E restou Afonso Gayo. “Gayo é citado num diário de 1913”, começou por dizer o responsável da edição crítica do Fausto pessoano, acrescentando que o autor se encontrou várias vezes com Pessoa na Brasileira, onde lhe mostrou as suas peças. Na biblioteca particular do poeta, à guarda da Casa Fernando Pessoa, existem exemplares de dois destes textos, com dedicatória para Pessoa. Um deles, Abel e Caim, corresponde à peça misteriosa, João de Alemquer.

“Pessoa traduziu a obra quase na totalidade para o inglês, provavelmente com a colaboração do próprio Afonso Gayo”, apontou Pittella, sugerindo que se devia “voltar a investigar todas elas pessoas, que são dramaturgos que formam uma espécie de constelação” do teatro modernista português e cuja obra poderá ter sido em parte eclipsada pela importância da obra pessoana.

O investigador Pedro Sepúlveda apresentou, ao final da manhã desta quinta-feira, algumas notas sobre as personagens pessoanas

Continuando no mundo do drama pessoano, Flávio Rodrigo Penteado, apresentou a partir do Brasil uma proposta de leitura dos dramas estáticos de Pessoa, que procura afastá-los do simbolismo e aproximá-los do modernismo português e estrangeiro, que desenvolveu na sua tese de doutoramento, Pessoa dramaturgo (tradição, estatismos, deteatrização).

Pedro Sepúlveda, investigador e professor na Universidade Nova de Lisboa, expôs algumas notas sobre as personagens pessoanas, defendendo que “a ideia de que o drama estático estaria na origem da heteronímia é algo precipitada”, do ponto de vista cronológico, mas também por se tratarem de obras distintas e por as personagens teatrais não serem autoras, ao contrário dos heterónimos.
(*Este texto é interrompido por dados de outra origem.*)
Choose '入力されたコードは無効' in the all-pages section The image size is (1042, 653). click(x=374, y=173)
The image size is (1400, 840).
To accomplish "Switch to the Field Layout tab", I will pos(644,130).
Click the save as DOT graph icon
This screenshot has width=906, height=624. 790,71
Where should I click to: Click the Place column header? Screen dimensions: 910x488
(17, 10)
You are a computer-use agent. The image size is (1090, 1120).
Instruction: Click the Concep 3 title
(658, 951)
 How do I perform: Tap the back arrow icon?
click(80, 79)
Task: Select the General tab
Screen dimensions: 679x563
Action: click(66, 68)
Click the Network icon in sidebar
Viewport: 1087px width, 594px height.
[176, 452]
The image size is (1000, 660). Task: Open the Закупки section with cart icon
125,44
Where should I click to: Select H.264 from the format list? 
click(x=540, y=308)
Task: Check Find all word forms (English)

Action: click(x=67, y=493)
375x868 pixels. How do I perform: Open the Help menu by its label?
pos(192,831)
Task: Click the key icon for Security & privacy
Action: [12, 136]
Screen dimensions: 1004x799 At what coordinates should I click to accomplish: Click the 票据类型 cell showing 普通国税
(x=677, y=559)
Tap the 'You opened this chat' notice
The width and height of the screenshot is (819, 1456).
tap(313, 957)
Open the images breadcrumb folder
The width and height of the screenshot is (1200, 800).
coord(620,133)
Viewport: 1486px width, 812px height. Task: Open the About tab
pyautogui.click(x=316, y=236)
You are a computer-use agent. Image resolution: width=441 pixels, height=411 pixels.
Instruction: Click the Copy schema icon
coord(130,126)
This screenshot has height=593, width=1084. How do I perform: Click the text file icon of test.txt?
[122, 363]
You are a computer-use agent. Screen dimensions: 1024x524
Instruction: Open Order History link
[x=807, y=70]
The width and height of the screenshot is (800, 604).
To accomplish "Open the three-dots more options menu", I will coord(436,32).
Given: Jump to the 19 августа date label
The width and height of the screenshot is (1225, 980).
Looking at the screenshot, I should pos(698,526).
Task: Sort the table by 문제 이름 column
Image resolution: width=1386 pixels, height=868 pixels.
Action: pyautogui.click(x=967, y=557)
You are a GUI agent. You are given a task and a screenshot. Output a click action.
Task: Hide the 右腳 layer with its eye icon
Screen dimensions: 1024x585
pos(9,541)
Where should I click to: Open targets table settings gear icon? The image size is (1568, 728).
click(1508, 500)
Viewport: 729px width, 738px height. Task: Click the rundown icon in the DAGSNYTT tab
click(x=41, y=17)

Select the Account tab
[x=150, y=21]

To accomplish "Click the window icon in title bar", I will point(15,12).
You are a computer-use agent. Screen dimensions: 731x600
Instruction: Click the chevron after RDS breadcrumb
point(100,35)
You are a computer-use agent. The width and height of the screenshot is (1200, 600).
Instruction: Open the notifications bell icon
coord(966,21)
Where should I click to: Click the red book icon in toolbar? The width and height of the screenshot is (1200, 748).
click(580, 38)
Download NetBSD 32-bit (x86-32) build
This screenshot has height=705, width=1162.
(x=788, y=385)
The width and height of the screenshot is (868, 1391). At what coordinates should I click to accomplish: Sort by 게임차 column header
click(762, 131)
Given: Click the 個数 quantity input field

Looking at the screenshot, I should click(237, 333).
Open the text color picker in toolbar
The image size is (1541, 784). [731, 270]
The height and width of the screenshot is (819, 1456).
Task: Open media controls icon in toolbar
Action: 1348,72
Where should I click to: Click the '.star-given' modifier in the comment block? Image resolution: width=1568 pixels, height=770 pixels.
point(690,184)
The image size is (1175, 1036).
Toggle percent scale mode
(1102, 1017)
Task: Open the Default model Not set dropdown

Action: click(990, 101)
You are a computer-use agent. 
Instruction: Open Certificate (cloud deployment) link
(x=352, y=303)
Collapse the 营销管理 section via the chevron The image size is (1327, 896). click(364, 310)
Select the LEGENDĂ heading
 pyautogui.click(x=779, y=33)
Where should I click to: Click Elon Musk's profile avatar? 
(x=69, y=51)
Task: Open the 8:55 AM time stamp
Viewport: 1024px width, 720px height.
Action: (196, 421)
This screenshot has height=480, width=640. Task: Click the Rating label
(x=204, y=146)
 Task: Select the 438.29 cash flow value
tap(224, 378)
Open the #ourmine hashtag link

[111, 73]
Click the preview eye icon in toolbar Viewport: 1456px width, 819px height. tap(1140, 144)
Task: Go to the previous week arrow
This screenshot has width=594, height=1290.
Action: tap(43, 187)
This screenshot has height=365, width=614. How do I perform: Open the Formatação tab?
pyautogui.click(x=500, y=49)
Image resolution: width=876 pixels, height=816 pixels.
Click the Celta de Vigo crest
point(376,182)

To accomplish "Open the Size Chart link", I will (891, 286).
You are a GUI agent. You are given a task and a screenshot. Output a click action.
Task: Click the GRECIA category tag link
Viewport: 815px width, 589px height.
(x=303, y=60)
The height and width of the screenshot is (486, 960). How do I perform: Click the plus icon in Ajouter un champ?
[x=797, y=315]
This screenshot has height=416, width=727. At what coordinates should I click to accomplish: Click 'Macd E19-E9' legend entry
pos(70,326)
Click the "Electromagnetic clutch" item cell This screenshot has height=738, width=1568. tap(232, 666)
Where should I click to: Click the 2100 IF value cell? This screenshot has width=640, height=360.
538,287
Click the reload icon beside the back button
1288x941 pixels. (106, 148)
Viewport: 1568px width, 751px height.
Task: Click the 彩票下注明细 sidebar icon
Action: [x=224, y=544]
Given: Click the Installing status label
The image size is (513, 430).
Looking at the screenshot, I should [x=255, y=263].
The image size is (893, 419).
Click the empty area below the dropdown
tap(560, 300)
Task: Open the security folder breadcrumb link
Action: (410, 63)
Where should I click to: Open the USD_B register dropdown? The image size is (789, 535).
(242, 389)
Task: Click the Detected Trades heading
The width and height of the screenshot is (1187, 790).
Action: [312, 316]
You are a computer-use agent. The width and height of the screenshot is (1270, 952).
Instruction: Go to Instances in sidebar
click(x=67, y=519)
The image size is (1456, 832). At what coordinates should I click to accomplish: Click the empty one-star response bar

“A ideia de que o drama estático estaria na origem da heteronímia é, a meu ver, algo precipitada também do ponto de vista cronológico, dado que a escrita das obras é em parte contemporânea (…). A persistência em procurar aproximar o drama estático e a heteronímia tem ainda por base a noção de um como subsidiário do outro, o que poderá ser, a meu ver, algo precipitada quando lidamos afinal com obras de teor tão distinto e desenvolvidas em paralelo”, afirmou o investigador, no auditório 2 da Gulbenkian.